Courtney Love

Current position
- Title: Director of player development
- Team: Kentucky
- Conference: SEC

Biographical details
- Born: September 28, 1994 (age 31) Youngstown, Ohio, U.S.

Playing career
- 2013–2014: Nebraska
- 2015–2017: Kentucky
- Position: Linebacker

Coaching career (HC unless noted)
- 2018: Kentucky (GA)

Administrative career (AD unless noted)
- 2019–2024: Kentucky (Director of player development)
- 2026–present: Kentucky (Director of player development)

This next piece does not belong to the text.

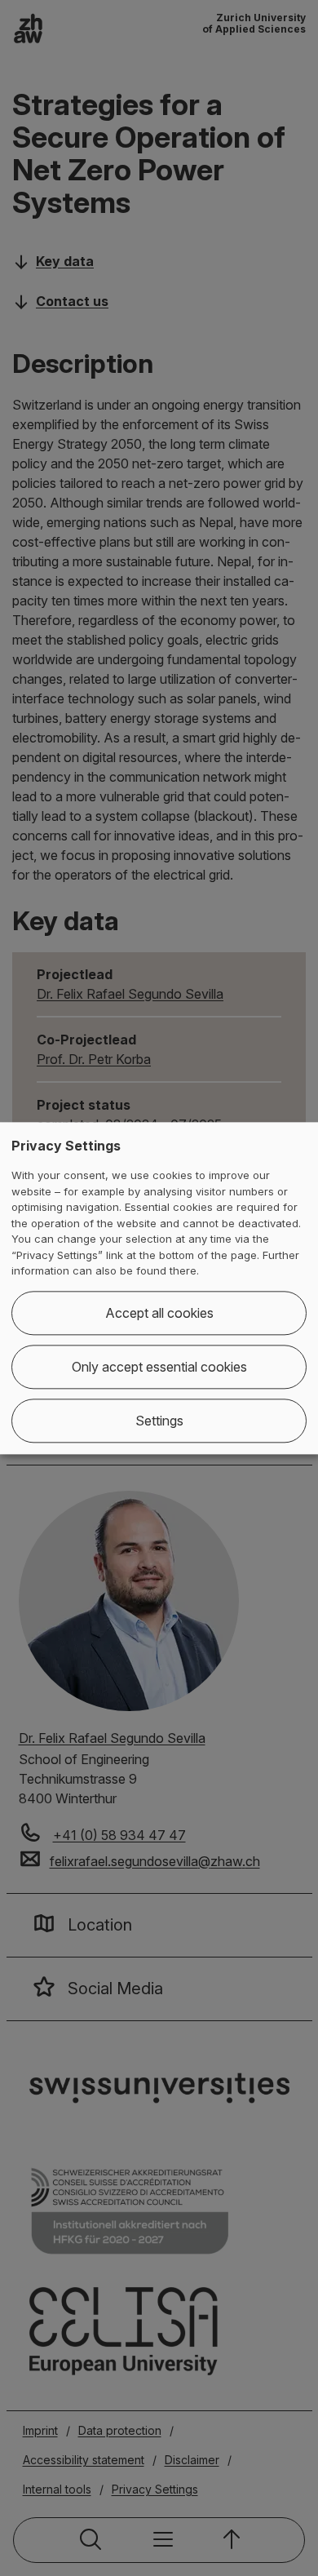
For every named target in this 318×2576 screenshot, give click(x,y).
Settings (159, 1420)
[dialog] (159, 1288)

Accomplishments and honors

Awards
- Wuerffel Trophy (2017)

= Courtney Love (American football) =

American football player and coach (born 1994)

Courtney Love (born September 28, 1994) is an American football coach and former linebacker who is currently the director of player development for the University of Kentucky's football team. He also played college football at Kentucky, where he was the recipient of the Wuerffel Trophy in 2017.

== Playing career ==
=== Nebraska ===
Love initially committed to play college football at Nebraska, where fellow Cardinal Mooney alumnus Bo Pelini was the head coach. At Nebraska, he compiled 6 tackles in 2014 after redshirting his freshman year in 2013.

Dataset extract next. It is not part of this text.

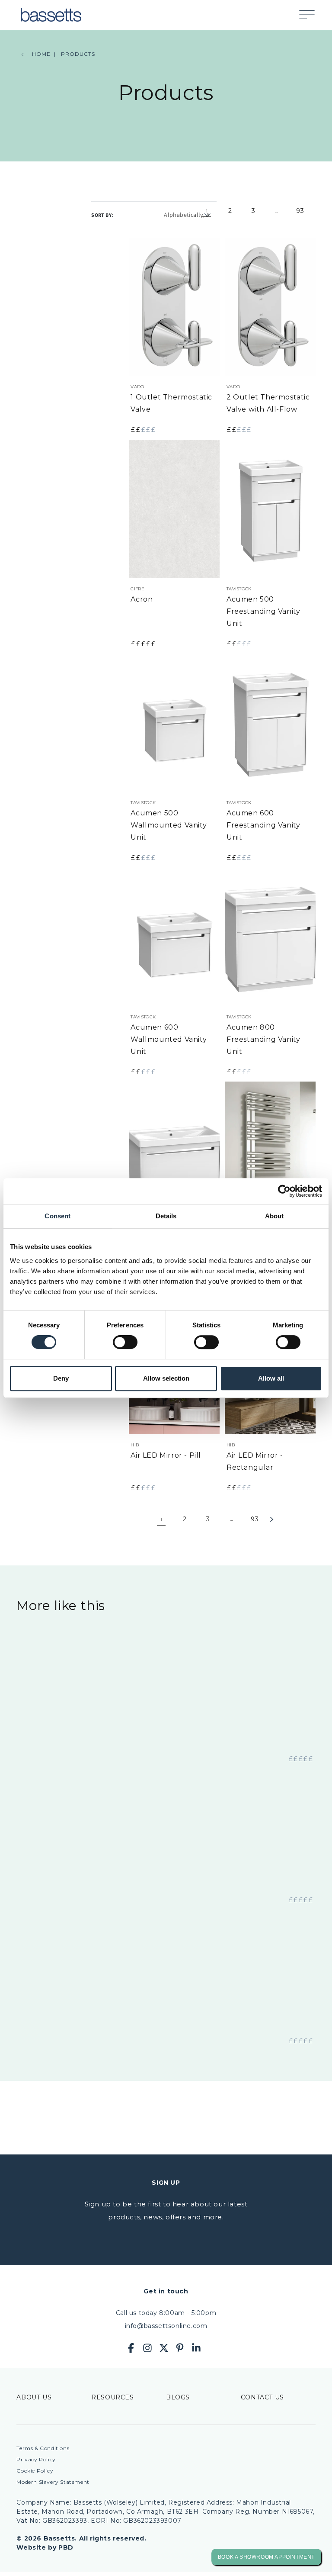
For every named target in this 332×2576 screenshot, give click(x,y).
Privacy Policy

After Pelini was fired in 2014, Love announced his intention to transfer to Kentucky, citing wanting to be closer to his grandmother, as well as his connections to members of the coaching staff at Kentucky.

=== Kentucky ===
Love initially applied for a hardship waiver when transferring to Kentucky that would have allowed him to play immediately, but was denied and forced to sit out the 2015 season.

Despite sitting out the 2015 season, Love's impact on the program was not affected, as he was one of the players head coach Mark Stoops selected to attend the SEC Media Days in 2016 despite never playing a snap for the Wildcats at that point. In addition to attending media days, he was one of three players to help show off Kentucky's new uniforms and was seen to be the leader of the Wildcats defense.

Love was named the recipient of the Wuerffel Trophy in 2017, an award given to the college football player "who best combines exemplary community service with athletic and academic achievement." He finished his career at Kentucky with 168 tackles, 2 sacks, 3 fumble recoveries, and 1 forced fumble.

=== College statistics ===

| Year | Team | Class | GP | Tackles |  |  |  |  | Def | Fumbles |  |  |
| Solo | Ast | Total | TFL | Sacks | PD | FR | Yards | FF |
| 2013 | Nebraska | Freshman | Redshirt |  |  |  |  |  |  |  |  |  |  |
| 2014 | Nebraska | Freshman | 4 | 4 | 2 | 6 | 1.0 | 0.0 | 0 | 0 | 0 | 0 |
| 2015 | Kentucky | Sophomore | Sat out due to NCAA transfer rules |  |  |  |  |  |  |  |  |  |  |  |
| 2016 | Kentucky | Junior | 13 | 39 | 37 | 76 | 1.0 | 1.0 | 1 | 1 | 0 | 1 |
| 2017 | Kentucky | Senior | 13 | 34 | 58 | 92 | 3.5 | 1.0 | 3 | 2 | 0 | 0 |
| Career |  |  | 30 | 77 | 97 | 174 | 5.5 | 2.0 | 4 | 3 | 0 | 1 |
Source:

== Coaching career ==
At the conclusion of his playing career, Love was hired as a graduate assistant at Kentucky in 2018. He was promoted to director of player development in 2019.

== Personal life ==
A native of Youngstown, Ohio, Love initially split time between his father and mother before later running away to permanently live with his father Cory, a former Marine who had served during the Gulf War. While playing at Kentucky, he volunteered at Amachi Central Kentucky, a mentoring program that pairs adults with children in Kentucky who have parents that are affected by or incarcerated in prison. Love was paired with Antonio McKinney, a boy whose father was incarcerated and quickly formed a bond with him, spending time with him between practice and classes.